Arbeiter montieren ein Tempo-30-Schild an der Landshuter Allee an. Damit gilt auf dem Mittleren Ring in diesem Abschnitt ab sofort wieder eine Höchstgeschwindigkeit von 30 Kilometern pro Stunde. Müssen sie diese schon bald wieder umhängen? © dpa/Peter Kneffel

Es war eines der großen Themen im Münchner Wahlkampf, das Oberbürgermeister Dieter Reiter (SPD) im Januar versucht hatte, für sich zu nutzen: Gilt nun Tempo 50 oder Tempo 30 auf einem Abschnitt des Mittleren Rings? Reiters Tempo-50-Alleingang im Januar hatte das Verwaltungsgericht kassiert. Ebenso die Beschwerde der Stadt dagegen, dass die 30er-Schilder wieder aufgehängt werden müssen.

Die 30er-Schilder hängen seither wieder – und werden wohl auch noch eine ganze Weile bleiben. Tempo 50 gibt es "nicht vor der Sommerpause", heißt es aus dem Stadtrat, und das bestätigt auch die Verwaltung der AZ. Der Prozess ist klar festgeschrieben.

Tempo 50 auf dem Mittleren Ring: Erst muss eine neue Studie her

Der Ball liegt aktuell beim Stadtrat, der für eine Fortschreibung des Luftreinhalteplans verantwortlich ist. Dieser Plan beinhaltet die Maßnahmen, um die Schadstoffgrenzwerte in der Luft nicht zu überschreiten.

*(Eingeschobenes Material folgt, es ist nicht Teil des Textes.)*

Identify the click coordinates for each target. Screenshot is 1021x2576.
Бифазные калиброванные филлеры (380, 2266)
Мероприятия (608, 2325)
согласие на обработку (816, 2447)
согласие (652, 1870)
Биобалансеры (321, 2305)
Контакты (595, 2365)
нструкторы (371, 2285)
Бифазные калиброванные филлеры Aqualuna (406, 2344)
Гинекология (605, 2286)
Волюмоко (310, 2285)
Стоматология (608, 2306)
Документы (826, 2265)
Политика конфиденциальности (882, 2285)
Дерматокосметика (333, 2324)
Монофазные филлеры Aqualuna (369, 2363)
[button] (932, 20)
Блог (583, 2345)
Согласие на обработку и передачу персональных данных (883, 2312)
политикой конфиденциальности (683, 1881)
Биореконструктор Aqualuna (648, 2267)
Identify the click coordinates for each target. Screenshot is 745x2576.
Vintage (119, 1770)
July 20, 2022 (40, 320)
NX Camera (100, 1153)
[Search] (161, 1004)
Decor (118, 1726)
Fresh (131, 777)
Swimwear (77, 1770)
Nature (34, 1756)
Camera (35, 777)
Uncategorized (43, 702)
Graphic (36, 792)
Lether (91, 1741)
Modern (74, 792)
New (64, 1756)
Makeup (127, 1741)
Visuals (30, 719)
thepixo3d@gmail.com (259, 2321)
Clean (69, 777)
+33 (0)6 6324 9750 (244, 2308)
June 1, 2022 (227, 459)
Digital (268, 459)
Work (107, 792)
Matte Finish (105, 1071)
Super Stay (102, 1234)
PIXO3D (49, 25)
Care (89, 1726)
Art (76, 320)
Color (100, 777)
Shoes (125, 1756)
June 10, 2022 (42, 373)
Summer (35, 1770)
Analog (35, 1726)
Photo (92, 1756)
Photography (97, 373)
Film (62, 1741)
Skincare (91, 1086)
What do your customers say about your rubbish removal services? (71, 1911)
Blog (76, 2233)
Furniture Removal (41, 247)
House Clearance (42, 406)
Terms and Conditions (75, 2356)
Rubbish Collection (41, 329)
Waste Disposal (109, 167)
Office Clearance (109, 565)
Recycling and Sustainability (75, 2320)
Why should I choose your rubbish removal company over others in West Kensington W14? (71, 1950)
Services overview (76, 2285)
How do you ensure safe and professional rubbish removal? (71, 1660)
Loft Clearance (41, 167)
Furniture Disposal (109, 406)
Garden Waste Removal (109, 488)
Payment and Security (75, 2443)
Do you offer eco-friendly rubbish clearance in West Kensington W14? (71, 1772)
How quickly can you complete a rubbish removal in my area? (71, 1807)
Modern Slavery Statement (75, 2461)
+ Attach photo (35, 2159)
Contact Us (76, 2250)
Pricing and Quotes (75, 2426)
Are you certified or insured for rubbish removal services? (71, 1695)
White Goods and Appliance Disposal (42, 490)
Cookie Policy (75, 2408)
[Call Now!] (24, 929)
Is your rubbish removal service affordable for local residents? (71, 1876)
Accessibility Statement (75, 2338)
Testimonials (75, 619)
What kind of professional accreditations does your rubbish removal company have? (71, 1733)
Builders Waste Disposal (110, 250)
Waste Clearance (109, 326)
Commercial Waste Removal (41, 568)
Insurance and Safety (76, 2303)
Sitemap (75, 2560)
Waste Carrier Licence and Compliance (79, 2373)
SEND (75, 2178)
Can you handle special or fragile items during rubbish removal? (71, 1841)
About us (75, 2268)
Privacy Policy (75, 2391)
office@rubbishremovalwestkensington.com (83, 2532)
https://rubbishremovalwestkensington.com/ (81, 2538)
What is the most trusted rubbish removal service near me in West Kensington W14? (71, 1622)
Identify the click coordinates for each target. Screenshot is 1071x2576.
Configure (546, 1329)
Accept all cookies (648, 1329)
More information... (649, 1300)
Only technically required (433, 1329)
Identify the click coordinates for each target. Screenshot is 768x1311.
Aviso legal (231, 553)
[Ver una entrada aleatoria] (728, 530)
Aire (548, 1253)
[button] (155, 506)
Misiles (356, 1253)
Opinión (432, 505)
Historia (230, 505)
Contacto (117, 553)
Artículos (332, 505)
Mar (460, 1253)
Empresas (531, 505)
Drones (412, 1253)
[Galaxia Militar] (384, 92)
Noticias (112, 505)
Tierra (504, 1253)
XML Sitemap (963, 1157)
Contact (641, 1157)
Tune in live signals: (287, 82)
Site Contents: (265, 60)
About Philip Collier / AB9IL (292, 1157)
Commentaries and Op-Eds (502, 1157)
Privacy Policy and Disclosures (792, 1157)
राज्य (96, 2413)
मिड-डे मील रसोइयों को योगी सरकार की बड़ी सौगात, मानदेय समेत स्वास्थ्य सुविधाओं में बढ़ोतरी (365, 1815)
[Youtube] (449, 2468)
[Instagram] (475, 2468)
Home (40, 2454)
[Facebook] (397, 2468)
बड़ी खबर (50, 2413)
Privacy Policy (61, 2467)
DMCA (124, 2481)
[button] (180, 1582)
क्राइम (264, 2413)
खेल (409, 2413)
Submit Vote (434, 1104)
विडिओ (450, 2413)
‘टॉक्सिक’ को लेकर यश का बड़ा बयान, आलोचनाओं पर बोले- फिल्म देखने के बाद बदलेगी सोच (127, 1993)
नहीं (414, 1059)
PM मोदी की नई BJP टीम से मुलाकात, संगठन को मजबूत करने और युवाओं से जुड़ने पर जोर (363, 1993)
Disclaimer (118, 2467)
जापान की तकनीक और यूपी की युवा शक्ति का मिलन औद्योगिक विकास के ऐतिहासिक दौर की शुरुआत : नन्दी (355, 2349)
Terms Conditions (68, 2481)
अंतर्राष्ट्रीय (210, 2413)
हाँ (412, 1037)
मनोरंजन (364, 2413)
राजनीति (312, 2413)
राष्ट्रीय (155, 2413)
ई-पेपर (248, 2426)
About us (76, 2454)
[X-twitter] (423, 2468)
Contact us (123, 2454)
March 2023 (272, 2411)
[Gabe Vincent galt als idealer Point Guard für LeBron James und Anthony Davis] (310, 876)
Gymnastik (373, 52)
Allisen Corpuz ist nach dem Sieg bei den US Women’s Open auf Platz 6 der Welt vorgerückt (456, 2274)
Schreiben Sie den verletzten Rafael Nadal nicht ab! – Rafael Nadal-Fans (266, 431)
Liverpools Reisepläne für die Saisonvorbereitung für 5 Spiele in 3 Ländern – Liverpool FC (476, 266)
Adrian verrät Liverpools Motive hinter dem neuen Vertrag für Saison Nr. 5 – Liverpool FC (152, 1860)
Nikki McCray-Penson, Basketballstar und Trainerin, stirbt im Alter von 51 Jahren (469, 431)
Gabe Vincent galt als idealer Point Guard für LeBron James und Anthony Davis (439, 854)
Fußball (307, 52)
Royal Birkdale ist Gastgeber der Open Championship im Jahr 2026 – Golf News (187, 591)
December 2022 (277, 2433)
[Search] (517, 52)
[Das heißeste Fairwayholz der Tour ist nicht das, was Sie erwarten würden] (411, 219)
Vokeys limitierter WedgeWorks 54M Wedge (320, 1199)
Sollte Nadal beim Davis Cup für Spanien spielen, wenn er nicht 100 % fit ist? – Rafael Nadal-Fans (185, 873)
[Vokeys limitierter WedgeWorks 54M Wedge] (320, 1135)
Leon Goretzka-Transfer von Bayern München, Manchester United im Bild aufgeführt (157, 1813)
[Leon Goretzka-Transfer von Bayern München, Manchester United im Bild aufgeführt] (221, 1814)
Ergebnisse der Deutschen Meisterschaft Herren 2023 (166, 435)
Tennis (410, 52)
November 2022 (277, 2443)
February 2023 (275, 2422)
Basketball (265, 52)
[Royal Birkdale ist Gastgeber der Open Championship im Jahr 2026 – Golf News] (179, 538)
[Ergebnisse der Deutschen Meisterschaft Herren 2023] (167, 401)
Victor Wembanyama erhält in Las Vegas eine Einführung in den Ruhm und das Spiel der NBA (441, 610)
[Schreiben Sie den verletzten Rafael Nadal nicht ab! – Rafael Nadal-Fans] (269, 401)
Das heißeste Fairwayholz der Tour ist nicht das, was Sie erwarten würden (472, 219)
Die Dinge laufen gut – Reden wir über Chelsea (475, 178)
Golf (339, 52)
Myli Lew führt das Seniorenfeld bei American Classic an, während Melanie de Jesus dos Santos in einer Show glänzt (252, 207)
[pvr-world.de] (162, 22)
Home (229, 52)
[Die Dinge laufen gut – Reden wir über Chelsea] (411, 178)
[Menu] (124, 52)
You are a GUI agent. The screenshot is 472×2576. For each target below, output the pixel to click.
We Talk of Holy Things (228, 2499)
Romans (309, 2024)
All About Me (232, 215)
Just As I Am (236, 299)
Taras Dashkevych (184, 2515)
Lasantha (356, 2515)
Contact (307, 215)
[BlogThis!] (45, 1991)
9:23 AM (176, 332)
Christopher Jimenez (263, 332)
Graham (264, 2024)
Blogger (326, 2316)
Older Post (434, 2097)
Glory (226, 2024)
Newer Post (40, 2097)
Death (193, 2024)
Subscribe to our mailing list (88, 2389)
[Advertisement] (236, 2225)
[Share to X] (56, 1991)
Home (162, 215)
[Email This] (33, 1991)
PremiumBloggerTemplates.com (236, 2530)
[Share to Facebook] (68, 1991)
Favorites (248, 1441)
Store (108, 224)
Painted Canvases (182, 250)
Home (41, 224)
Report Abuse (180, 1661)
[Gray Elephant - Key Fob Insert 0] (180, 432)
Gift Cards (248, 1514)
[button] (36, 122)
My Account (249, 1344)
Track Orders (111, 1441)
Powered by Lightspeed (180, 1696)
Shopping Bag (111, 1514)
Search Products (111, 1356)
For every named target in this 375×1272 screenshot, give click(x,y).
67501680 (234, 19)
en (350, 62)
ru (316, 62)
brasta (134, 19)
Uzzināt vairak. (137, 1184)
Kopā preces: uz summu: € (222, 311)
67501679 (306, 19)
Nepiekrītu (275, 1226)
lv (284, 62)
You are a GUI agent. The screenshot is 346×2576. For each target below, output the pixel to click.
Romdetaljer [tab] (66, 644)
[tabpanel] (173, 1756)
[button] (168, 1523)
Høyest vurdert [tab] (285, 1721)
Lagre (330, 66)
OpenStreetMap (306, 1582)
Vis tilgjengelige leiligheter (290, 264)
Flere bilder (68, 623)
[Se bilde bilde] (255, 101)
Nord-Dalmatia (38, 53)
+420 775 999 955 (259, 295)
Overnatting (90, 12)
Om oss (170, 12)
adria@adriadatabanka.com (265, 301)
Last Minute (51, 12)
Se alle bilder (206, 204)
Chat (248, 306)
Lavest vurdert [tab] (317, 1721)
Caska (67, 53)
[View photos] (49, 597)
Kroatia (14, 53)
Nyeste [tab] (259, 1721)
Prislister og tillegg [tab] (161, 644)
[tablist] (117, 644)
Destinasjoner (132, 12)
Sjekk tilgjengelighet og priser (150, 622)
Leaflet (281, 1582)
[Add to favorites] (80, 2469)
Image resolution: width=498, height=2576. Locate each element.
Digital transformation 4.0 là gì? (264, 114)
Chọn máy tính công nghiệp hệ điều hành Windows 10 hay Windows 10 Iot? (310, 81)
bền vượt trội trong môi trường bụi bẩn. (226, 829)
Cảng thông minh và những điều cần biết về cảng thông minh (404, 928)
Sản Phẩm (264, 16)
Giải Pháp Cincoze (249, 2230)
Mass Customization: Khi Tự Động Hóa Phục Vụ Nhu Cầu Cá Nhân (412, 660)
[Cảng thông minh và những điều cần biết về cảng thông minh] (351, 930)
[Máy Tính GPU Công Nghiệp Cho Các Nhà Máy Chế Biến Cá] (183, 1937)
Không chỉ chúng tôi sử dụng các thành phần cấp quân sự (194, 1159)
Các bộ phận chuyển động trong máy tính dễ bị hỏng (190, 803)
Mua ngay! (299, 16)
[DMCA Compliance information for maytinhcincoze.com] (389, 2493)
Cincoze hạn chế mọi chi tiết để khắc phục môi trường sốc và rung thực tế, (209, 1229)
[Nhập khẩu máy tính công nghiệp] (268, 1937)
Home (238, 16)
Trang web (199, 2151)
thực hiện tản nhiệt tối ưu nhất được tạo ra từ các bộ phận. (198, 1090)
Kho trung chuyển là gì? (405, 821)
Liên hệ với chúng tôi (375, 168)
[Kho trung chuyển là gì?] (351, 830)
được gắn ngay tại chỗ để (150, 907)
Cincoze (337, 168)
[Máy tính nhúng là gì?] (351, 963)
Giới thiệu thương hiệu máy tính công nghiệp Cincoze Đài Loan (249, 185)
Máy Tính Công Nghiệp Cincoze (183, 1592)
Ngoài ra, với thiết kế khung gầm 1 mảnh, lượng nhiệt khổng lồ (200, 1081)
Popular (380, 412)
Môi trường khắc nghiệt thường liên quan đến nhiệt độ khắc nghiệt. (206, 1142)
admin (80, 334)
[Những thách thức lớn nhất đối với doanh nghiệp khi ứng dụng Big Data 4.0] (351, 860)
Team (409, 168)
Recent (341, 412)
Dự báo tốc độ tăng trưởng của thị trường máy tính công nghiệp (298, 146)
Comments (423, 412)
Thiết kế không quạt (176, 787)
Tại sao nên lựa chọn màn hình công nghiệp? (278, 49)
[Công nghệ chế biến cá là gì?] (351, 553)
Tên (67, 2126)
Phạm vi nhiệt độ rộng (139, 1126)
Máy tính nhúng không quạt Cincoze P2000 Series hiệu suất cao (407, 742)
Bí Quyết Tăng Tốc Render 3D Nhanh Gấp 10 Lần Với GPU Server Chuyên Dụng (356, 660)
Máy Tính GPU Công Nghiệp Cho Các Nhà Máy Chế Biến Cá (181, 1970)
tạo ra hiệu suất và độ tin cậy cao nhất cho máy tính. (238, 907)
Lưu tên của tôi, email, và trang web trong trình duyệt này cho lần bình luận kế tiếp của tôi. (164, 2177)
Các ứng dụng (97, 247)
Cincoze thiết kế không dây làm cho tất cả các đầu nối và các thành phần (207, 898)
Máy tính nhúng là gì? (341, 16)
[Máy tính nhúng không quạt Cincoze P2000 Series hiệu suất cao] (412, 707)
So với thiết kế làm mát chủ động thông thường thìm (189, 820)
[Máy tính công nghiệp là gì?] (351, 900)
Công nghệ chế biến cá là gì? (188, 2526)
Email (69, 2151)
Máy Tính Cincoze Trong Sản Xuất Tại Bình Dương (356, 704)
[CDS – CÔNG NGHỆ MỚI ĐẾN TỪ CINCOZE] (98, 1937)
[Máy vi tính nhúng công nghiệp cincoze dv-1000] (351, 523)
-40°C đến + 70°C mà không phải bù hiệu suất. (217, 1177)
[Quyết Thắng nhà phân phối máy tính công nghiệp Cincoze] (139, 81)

Bis dieser neue Luftreinhalteplan in Kraft treten kann, muss das verantwortliche Referat für Klima- und Umweltschutz (RKU) als Erstes eine neue Prognosestudie in Auftrag geben.

Die soll dann aufzeigen, welchen Einfluss der für Lkw ab 3,5 Tonnen gesperrte Landshuter-Allee-Tunnel und die Sanierungsarbeiten an der Landshuter-Allee-Brücke auf die Schadstoffwerte in der Luft haben.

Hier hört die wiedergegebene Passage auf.